Gli occhi della donna, fissi sulla nera campagna ridotta ormai un guazzabuglio di segni, ci impiegarono qualche minuto ad abituarsi alla luminosità.
Per un attimo le sembrò che ciò che vedeva all’esterno fosse stato dipinto dal figlio impossibile di Twombly e Rothko.
Questo fu l’ultimo suo pensiero mentre, avendo recuperato la vista, notò i riflessi provenire dal vetro del finestrino dove si specchiava lei stessa.
Aveva notato, dapprima impercettibilmente, dalla distanza immane che separava la sua contemplazione interiore dall’esterno, dal reale, delle macchie bianche attorno alla sua sagoma.

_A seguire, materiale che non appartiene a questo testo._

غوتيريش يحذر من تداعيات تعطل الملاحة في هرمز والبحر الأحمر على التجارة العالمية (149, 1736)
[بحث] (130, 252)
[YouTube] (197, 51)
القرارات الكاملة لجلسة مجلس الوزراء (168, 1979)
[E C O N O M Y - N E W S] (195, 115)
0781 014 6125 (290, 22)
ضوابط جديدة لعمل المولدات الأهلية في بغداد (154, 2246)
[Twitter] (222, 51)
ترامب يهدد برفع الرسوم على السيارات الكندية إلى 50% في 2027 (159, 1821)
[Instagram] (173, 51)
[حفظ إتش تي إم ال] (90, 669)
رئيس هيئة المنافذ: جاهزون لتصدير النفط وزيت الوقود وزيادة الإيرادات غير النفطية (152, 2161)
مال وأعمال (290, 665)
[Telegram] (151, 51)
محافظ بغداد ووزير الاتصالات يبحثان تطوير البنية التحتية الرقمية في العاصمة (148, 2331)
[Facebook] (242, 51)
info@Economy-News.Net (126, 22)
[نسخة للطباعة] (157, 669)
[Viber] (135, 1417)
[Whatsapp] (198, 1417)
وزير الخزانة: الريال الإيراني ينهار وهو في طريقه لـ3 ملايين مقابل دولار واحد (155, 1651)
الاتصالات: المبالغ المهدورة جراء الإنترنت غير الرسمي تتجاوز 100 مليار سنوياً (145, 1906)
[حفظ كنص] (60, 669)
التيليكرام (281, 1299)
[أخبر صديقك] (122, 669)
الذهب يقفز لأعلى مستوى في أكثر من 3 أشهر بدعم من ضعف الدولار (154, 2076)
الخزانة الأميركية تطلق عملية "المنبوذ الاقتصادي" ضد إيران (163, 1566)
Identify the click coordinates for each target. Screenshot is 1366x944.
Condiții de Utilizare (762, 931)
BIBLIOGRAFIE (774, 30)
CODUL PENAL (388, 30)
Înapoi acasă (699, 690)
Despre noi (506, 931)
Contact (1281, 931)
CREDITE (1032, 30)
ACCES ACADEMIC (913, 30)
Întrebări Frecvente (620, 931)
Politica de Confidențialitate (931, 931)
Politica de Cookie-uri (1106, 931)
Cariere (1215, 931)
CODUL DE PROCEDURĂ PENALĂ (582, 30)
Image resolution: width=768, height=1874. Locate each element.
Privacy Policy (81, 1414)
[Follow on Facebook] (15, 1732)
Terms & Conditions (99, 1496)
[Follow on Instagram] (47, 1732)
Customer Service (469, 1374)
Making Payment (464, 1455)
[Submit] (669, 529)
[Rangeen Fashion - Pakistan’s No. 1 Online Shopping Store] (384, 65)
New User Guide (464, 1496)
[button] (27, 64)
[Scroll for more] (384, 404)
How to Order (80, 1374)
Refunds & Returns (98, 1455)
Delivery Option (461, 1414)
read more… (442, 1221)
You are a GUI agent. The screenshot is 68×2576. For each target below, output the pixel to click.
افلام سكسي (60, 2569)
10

Riflessi luminosi in tutto quel nero.
Cercò di metterli meglio a fuoco con gli occhi, non potendo muoversi all’indietro.
Li osservò per interminabili minuti senza capire cosa fossero.
Sembravano piccoli batuffoli di cotone, ma avevano una forma più definita.
Col passare dei minuti si rese conto che alla base di ciascuno di essi partiva una piccola riga scura, nodosa.
Percorrendo una di esse con lo sguardo, notò che mano a mano che scendevano verso il centro, il diametro della riga si ispessiva.
Percepì, laddove dovrebbe esserci stata la sua ombra, una sorta di rugosità indistinta, grigiastra.
Non riusciva a capire cosa stesse vedendo.
Cercava il riflesso del suo viso, dei suoi abiti, ma non lo trovava.
Al suo posto c’era questa cosa organica, indecifrabile.
Ma dov’era lei? Non si trovava.
Con uno sforzo immane, puntando il gomito sul poggiolo del sedile, cercò di spingersi un pò più distante dal vetro, per mettere vedere meglio quanto stesse osservando.
Ottenne, con immensa fatica, un movimento di qualche centimetro.
E vide che quella cosa riflessa si allontanava dal vetro della stessa distanza e con lo stesso sforzo da lei profuso.
Una grande agitazione calò su di lei in un istante: quella cosa non stava fuori.
Era il riflesso proveniente da un oggetto all’interno dalla cabina.
La distanza ottenuta le permise di analizzare meglio quanto stesse vedendo: rimase ad osservare.
Quelle forme le erano familiari, ma non si ricordava dove le avesse già viste.
Rimase così per un lasso di tempo interminabile, a guardare.
Poi, fulminea e vertiginosa, fu colta dall’illuminazione.
Vide distintamente formarsi, in ognuno dei batuffoli bianchi, la forma di petali.
Riconobbe le linee nodose per quello che erano: rami.
Osservò il centro di quella che avrebbe dovuto essere la sua figura, non vedendoci altro che un tronco, e non il suo torso.
Sognava? Allucinava?
Avrebbe voluto alzarsi di scatto, saltare via da quella realizzazione, provare a se stessa che poteva ancora muoversi.
Avrebbe voluto, ora, realizzando l’assurdità di quanto era accaduto, tornare indietro.
Smettere di rimanere immobile, tornare ad agire sull’esistere, sul cambiare le cose, le situazioni.
Avrebbe voluto rinunciare all’immobilità che l’aveva sempre accompagnata.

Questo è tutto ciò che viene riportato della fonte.